Exploring KRAS-mutant pancreatic ductal adenocarcinoma: a model validation study

• Published in: Frontiers in immunology Vol. 14; p. 1203459
• Main Authors: Yang, Fan, He, Yanjie, Ge, Nan, Guo, Jintao, Yang, Fei, Sun, Siyu
• Format: Journal Article
• Language: English
• Published: Switzerland Frontiers Media S.A 10.01.2024
• Subjects: ferroptosis; immune microenvironment; Immunology; KRAS mutations; pancreatic ductal adenocarcinoma; potential drugs screening; risk prediction model; risk prediction model; KRAS mutations; ferroptosis; immune microenvironment; potential drugs screening; pancreatic ductal adenocarcinoma
• ISSN: 1664-3224; 1664-3224
• DOI: 10.3389/fimmu.2023.1203459

Pancreatic ductal adenocarcinoma (PDAC) has the highest mortality rate among all solid tumors. Tumorigenesis is promoted by the oncogene KRAS, and KRAS mutations are prevalent in patients with PDAC. Therefore, a comprehensive understanding of the interactions between KRAS mutations and PDAC may expediate the development of therapeutic strategies for reversing the progression of malignant tumors. Our study aims at establishing and validating a prediction model of KRAS mutations in patients with PDAC based on survival analysis and mRNA expression.
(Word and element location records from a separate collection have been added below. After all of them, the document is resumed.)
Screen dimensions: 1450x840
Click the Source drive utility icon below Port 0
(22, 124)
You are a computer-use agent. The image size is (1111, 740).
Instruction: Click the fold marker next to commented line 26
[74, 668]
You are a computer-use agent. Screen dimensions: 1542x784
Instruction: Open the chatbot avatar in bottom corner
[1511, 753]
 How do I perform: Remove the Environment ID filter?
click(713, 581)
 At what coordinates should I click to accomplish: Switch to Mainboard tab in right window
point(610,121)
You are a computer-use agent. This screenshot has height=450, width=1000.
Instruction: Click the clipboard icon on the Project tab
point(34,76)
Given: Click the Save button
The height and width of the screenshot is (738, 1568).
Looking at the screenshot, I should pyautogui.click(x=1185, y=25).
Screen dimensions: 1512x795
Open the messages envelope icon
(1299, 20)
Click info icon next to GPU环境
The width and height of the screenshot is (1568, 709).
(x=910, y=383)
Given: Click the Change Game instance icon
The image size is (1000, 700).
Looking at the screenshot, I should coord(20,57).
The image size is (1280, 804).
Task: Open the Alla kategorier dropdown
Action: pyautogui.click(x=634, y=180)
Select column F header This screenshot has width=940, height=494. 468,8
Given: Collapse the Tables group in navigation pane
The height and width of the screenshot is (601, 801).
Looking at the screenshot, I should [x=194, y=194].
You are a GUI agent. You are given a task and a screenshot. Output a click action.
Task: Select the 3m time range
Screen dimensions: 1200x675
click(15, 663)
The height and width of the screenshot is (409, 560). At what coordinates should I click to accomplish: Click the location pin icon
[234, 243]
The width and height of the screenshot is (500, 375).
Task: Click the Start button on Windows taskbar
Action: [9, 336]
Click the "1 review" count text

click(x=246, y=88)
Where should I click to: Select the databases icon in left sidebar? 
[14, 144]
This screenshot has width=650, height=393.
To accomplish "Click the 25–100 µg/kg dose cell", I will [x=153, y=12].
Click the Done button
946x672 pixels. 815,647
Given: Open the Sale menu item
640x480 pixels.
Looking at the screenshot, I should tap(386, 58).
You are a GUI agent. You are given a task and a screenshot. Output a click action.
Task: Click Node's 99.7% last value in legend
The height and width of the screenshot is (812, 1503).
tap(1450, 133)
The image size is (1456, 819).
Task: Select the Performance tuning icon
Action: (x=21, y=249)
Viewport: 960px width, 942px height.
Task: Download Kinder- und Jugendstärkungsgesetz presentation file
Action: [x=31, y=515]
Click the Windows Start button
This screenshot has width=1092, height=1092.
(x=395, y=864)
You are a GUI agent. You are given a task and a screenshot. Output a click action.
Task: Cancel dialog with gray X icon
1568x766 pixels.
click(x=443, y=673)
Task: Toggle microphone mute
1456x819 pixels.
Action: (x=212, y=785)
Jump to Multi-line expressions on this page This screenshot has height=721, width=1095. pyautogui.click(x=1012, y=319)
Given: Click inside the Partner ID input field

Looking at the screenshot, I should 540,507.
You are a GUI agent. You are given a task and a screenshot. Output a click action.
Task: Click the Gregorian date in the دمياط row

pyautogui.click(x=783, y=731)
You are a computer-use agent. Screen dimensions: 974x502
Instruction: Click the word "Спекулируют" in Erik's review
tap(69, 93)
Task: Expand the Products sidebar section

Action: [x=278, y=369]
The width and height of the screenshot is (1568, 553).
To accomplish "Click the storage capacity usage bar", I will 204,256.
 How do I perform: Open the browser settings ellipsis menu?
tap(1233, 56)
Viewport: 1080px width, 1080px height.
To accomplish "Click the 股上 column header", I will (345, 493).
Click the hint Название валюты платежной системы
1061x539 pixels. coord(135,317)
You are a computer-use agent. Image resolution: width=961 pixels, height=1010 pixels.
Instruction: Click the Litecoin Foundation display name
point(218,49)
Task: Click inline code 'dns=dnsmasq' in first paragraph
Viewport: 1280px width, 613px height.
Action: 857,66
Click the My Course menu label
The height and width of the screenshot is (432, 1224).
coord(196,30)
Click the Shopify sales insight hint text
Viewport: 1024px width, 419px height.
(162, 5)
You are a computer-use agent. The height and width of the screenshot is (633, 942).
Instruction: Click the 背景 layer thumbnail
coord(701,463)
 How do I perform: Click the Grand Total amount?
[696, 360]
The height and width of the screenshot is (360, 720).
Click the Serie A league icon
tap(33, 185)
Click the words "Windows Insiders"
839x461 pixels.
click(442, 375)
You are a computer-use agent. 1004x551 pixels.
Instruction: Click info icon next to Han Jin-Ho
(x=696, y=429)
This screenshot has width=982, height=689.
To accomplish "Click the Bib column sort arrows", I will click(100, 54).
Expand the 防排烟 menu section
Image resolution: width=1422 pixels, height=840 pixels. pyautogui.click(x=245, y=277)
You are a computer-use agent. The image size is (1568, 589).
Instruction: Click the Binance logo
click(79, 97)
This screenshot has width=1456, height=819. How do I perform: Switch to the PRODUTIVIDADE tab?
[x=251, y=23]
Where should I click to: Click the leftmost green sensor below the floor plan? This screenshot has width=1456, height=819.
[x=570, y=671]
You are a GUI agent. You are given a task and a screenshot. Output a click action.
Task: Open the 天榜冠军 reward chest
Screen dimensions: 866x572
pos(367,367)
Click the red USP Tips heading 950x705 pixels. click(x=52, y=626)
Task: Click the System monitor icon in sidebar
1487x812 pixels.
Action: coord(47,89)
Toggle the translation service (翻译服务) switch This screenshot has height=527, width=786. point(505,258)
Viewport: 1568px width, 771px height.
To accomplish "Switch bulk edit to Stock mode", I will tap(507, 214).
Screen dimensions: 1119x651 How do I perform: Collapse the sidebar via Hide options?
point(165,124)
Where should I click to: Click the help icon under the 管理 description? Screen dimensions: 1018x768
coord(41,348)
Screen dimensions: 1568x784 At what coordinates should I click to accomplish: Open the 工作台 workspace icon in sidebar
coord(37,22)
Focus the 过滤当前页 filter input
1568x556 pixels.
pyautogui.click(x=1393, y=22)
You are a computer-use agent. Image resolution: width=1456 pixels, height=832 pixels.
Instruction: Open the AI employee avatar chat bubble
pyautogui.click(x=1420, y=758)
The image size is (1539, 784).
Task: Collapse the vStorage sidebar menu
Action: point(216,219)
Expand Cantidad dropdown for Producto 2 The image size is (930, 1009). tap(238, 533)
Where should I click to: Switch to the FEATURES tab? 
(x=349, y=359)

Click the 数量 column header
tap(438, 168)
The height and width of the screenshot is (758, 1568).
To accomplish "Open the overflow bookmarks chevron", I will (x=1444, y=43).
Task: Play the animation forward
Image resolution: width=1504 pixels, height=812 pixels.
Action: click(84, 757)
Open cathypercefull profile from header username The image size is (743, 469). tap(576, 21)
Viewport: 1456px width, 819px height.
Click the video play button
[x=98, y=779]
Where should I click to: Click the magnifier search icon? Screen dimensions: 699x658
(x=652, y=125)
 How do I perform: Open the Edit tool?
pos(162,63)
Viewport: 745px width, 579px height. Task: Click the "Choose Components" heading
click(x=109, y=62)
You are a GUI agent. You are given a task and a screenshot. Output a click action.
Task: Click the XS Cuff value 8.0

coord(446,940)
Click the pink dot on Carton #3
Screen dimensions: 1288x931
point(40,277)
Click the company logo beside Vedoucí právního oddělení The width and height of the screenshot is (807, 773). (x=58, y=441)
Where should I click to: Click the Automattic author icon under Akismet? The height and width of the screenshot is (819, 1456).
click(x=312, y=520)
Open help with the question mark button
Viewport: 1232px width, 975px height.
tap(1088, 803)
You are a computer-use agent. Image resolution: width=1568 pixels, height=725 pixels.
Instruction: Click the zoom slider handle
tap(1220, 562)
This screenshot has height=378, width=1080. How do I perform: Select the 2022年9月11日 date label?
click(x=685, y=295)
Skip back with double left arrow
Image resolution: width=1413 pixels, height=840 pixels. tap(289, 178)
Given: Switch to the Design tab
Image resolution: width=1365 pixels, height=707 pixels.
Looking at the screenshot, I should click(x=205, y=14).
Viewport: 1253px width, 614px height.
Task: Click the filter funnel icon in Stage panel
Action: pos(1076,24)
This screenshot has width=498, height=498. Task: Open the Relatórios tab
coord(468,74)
A total of 184 and 412 patients with PDAC from The Cancer Genome Atlas (TCGA) database and the International Cancer Genome Consortium (ICGC), respectively, were included in the study. After tumor mutation profile and copy number variation (CNV) analyses, we established and validated a prediction model of KRAS mutations, based on survival analysis and mRNA expression, that contained seven genes: CSTF2, FAF2, KIF20B, AKR1A1, APOM, KRT6C, and CD70. We confirmed that the model has a good predictive ability for the prognosis of overall survival (OS) in patients with KRAS-mutated PDAC. Then, we analyzed differential biological pathways, especially the ferroptosis pathway, through principal component analysis, pathway enrichment analysis, Gene Ontology (GO) enrichment analysis, and gene set enrichment analysis (GSEA), with which patients were classified into low- or high-risk groups. Pathway enrichment results revealed enrichment in the cytokine-cytokine receptor interaction, metabolism of xenobiotics by cytochrome P450, and viral protein interaction with cytokine and cytokine receptor pathways. Most of the enriched pathways are metabolic pathways predominantly enriched by downregulated genes, suggesting numerous downregulated metabolic pathways in the high-risk group. Subsequent tumor immune infiltration analysis indicated that neutrophil infiltration, resting CD4 memory T cells, and resting natural killer (NK) cells correlated with the risk score. After verifying that the seven gene expression levels in different KRAS-mutated pancreatic cancer cell lines were similar to that in the model, we screened potential drugs related to the risk score. This study established, analyzed, and validated a model for predicting the prognosis of PDAC based on risk stratification according to KRAS mutations, and identified differential pathways and highly effective drugs.